Work to do: Reproduce every line of the following material without changing anything.

## BEGIN Dataset extract

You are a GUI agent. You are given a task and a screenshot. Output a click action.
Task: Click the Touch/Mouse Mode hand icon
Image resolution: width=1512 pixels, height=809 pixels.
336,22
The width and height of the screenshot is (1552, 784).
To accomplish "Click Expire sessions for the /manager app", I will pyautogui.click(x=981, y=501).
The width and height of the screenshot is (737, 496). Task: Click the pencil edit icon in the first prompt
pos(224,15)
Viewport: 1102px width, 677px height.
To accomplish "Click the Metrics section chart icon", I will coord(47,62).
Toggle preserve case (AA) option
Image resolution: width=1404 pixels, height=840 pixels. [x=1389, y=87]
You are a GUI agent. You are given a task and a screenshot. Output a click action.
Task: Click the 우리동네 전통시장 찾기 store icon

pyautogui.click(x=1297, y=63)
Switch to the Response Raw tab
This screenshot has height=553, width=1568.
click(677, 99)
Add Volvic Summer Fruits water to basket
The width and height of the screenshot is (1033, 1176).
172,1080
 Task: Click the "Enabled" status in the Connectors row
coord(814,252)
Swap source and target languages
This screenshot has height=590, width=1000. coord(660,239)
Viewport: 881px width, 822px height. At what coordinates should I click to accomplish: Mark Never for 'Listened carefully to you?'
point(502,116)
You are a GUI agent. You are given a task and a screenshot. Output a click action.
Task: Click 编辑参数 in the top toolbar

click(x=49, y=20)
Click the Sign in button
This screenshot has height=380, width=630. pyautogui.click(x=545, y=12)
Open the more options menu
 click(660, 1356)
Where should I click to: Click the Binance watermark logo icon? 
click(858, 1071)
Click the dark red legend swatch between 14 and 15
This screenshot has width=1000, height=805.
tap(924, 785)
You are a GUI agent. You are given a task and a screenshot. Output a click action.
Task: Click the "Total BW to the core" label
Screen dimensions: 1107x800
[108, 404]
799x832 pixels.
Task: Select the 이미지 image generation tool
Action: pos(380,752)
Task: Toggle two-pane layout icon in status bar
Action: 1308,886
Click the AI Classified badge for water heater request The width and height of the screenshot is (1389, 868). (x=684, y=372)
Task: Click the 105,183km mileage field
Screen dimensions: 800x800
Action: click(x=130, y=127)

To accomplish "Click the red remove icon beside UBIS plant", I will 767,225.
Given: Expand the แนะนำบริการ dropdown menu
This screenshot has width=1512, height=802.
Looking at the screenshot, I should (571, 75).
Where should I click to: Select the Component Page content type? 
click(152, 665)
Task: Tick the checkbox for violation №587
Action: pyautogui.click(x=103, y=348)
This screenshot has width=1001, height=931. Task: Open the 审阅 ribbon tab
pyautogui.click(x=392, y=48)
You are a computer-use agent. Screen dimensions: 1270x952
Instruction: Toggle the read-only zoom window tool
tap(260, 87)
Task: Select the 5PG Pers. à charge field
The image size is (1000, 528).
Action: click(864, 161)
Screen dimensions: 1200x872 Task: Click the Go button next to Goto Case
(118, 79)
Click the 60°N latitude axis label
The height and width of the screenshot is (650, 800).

## END Dataset extract

Task result:
You are a GUI agent. You are given a task and a screenshot. Output a click action.
Task: Click the Touch/Mouse Mode hand icon
Image resolution: width=1512 pixels, height=809 pixels.
336,22
The width and height of the screenshot is (1552, 784).
To accomplish "Click Expire sessions for the /manager app", I will pyautogui.click(x=981, y=501).
The width and height of the screenshot is (737, 496). Task: Click the pencil edit icon in the first prompt
pos(224,15)
Viewport: 1102px width, 677px height.
To accomplish "Click the Metrics section chart icon", I will coord(47,62).
Toggle preserve case (AA) option
Image resolution: width=1404 pixels, height=840 pixels. [x=1389, y=87]
You are a GUI agent. You are given a task and a screenshot. Output a click action.
Task: Click the 우리동네 전통시장 찾기 store icon

pyautogui.click(x=1297, y=63)
Switch to the Response Raw tab
This screenshot has height=553, width=1568.
click(677, 99)
Add Volvic Summer Fruits water to basket
The width and height of the screenshot is (1033, 1176).
172,1080
 Task: Click the "Enabled" status in the Connectors row
coord(814,252)
Swap source and target languages
This screenshot has height=590, width=1000. coord(660,239)
Viewport: 881px width, 822px height. At what coordinates should I click to accomplish: Mark Never for 'Listened carefully to you?'
point(502,116)
You are a GUI agent. You are given a task and a screenshot. Output a click action.
Task: Click 编辑参数 in the top toolbar

click(x=49, y=20)
Click the Sign in button
This screenshot has height=380, width=630. pyautogui.click(x=545, y=12)
Open the more options menu
 click(660, 1356)
Where should I click to: Click the Binance watermark logo icon? 
click(858, 1071)
Click the dark red legend swatch between 14 and 15
This screenshot has width=1000, height=805.
tap(924, 785)
You are a GUI agent. You are given a task and a screenshot. Output a click action.
Task: Click the "Total BW to the core" label
Screen dimensions: 1107x800
[108, 404]
799x832 pixels.
Task: Select the 이미지 image generation tool
Action: pos(380,752)
Task: Toggle two-pane layout icon in status bar
Action: 1308,886
Click the AI Classified badge for water heater request The width and height of the screenshot is (1389, 868). (x=684, y=372)
Task: Click the 105,183km mileage field
Screen dimensions: 800x800
Action: click(x=130, y=127)

To accomplish "Click the red remove icon beside UBIS plant", I will 767,225.
Given: Expand the แนะนำบริการ dropdown menu
This screenshot has width=1512, height=802.
Looking at the screenshot, I should (571, 75).
Where should I click to: Select the Component Page content type? 
click(152, 665)
Task: Tick the checkbox for violation №587
Action: pyautogui.click(x=103, y=348)
This screenshot has width=1001, height=931. Task: Open the 审阅 ribbon tab
pyautogui.click(x=392, y=48)
You are a computer-use agent. Screen dimensions: 1270x952
Instruction: Toggle the read-only zoom window tool
tap(260, 87)
Task: Select the 5PG Pers. à charge field
The image size is (1000, 528).
Action: click(864, 161)
Screen dimensions: 1200x872 Task: Click the Go button next to Goto Case
(118, 79)
Click the 60°N latitude axis label
The height and width of the screenshot is (650, 800).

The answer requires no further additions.